Automne (septembre–octobre) : Excellent. Les foules se dissipent à partir de mi-septembre ; les soirées sont fraiches ; les espaces extérieurs connaissent leurs dernières semaines avant la fermeture hivernale. Meilleur équilibre global.

Hiver (novembre–mars) : Les espaces intérieurs de tous les ruin bars restent ouverts et chauffés. L’atmosphère est plus chaleureuse (au sens figuré comme au sens propre) qu’en été — moins anonyme, sentiment de clientèle habituelle plus présent. Le marché dominical de Szimpla Kert continue en hiver avec des aliments de saison.

Pour le contexte complet de la vie nocturne toutes saisons, voir le guide de la vie nocturne de Budapest.

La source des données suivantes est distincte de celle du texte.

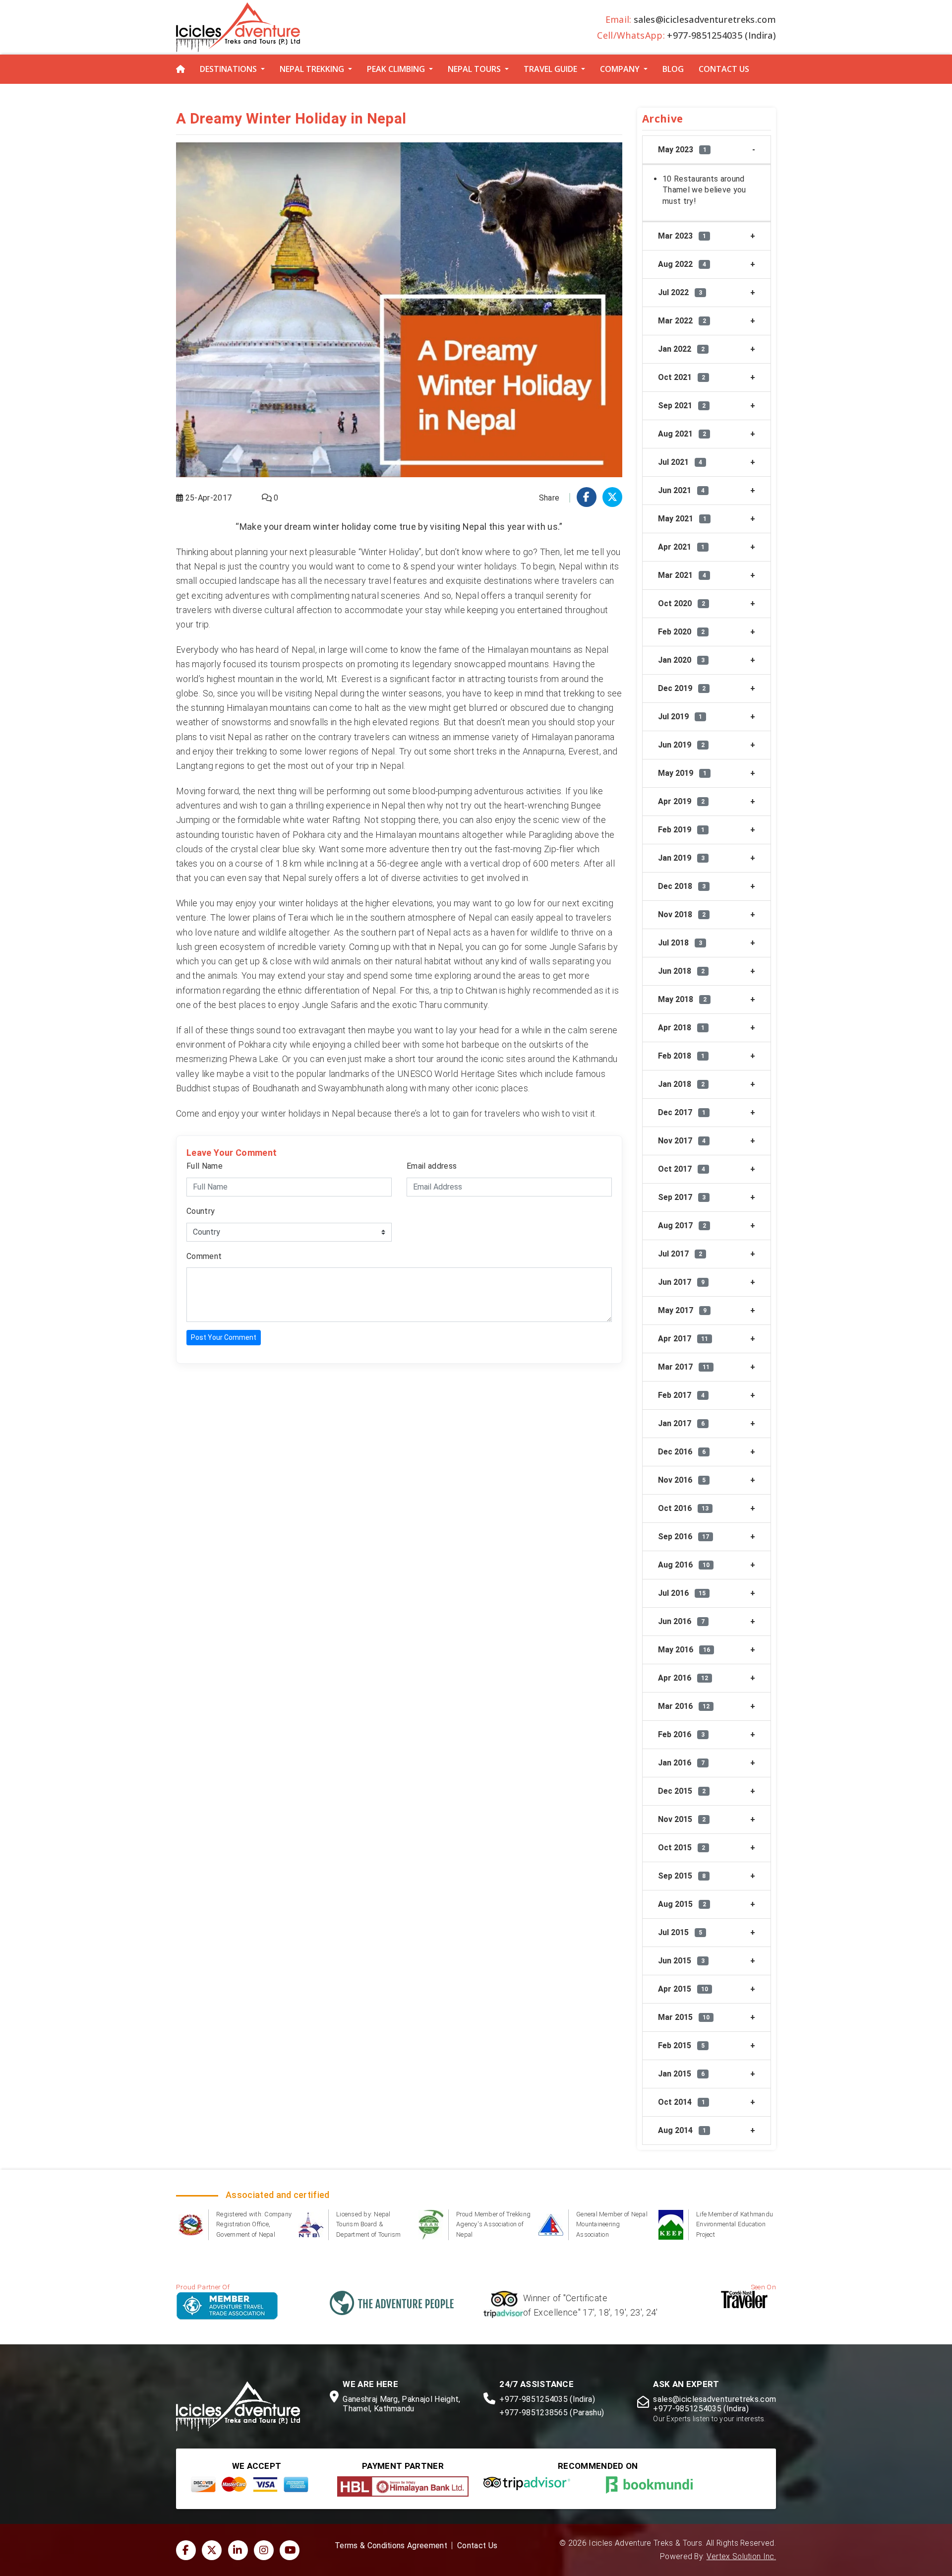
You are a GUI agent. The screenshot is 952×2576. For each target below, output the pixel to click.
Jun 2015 (681, 1960)
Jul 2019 (680, 716)
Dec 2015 (682, 1791)
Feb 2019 (681, 829)
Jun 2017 (681, 1282)
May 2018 (682, 999)
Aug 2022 (682, 264)
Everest (583, 751)
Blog (673, 68)
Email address (432, 1166)
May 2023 (682, 149)
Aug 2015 (682, 1904)
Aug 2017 (682, 1225)
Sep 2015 (682, 1876)
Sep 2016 (683, 1536)
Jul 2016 (682, 1593)
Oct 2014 (681, 2102)
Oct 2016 (683, 1508)
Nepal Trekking (312, 68)
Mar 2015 (684, 2017)
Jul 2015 (680, 1932)
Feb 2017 (681, 1395)
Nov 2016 (682, 1480)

Questions fréquentes sur Meilleurs ruin bars de Budapest

  • Qu'est-ce qu'un ruin bar exactement ?
    Un ruin bar (rom kocsma) est un bar installé dans un bâtiment ou une cour délabrée, typiquement dans le VIIe arrondissement de Budapest. Les intérieurs sont intentionnellement bruts — mobilier dépareillé, briques apparentes, graffitis, objets de récupération. Le style a débuté vers 2002 quand des entrepreneurs ont investi des bâtiments en attente de démolition ; beaucoup sont restés définitivement et sont devenus des lieux emblématiques.
  • Szimpla Kert vaut-il encore la visite en 2026 ?
    Oui, bien que ce soit désormais une institution touristique plutôt qu'un secret. Les prix restent raisonnables (bière 900–1 400 HUF / €2,25–3,50), la cour est atmosphérique, et le marché de producteurs du lundi est l'un des meilleurs de la ville. Évitez les vendredis/samedis soirs si vous n'aimez pas les foules ; le dimanche après-midi est détendu et presque entièrement local.
  • Combien coûte une boisson dans un ruin bar ?
    Dans les principaux ruin bars : bière pression 900–1 400 HUF (€2,25–3,50), cocktails 2 000–3 000 HUF (€5–7,50), shots de pálinka à partir de 600 HUF (€1,50). Loin de Váci utca et de la zone touristique principale, les prix sont honnêtes. Vérifiez toujours la carte avant de commander — les bars sans liste de prix visible sont un signal d'alerte.
  • Quel est le meilleur moment pour visiter les ruin bars ?
    Les jours de semaine sont idéaux : plus calme, clientèle majoritairement locale, pas de file. Les vendredi et samedi à partir de 22h sont les plus fréquentés et bruyants. Si vous voulez l'ambiance sociale sans la bousculade, les jeudis soirs offrent un bon équilibre. Le dimanche après-midi à Szimpla Kert est une expérience différente — détendue, presque comme un café.
  • Les ruin bars conviennent-ils aux couples ou aux visiteurs plus âgés ?
    Oui. La plupart des ruin bars fonctionnent comme café-bars dans la journée (Szimpla dès 12h) et ne deviennent bruyants qu'après 22h. Les couples apprécient souvent l'après-midi : café dans une cour, un verre de vin, puis dîner à proximité. Mazel Tov (dans un bâtiment de ruin bar sur Akácfa utca) est populaire auprès des 30–40 ans grâce à sa cuisine d'inspiration israélienne et son atmosphère plus tranquille.
  • Y a-t-il un code vestimentaire ou un droit d'entrée dans les ruin bars ?
    Pas de code vestimentaire — baskets et vêtements décontractés conviennent. L'entrée est gratuite avant minuit dans la plupart des établissements. Après minuit, les salles de club dans les grands lieux comme Instant–Fogas facturent 1 500–2 500 HUF (€3,75–6,25) d'entrée. Une visite guidée est une bonne façon d'avoir le contexte historique avant d'explorer seul.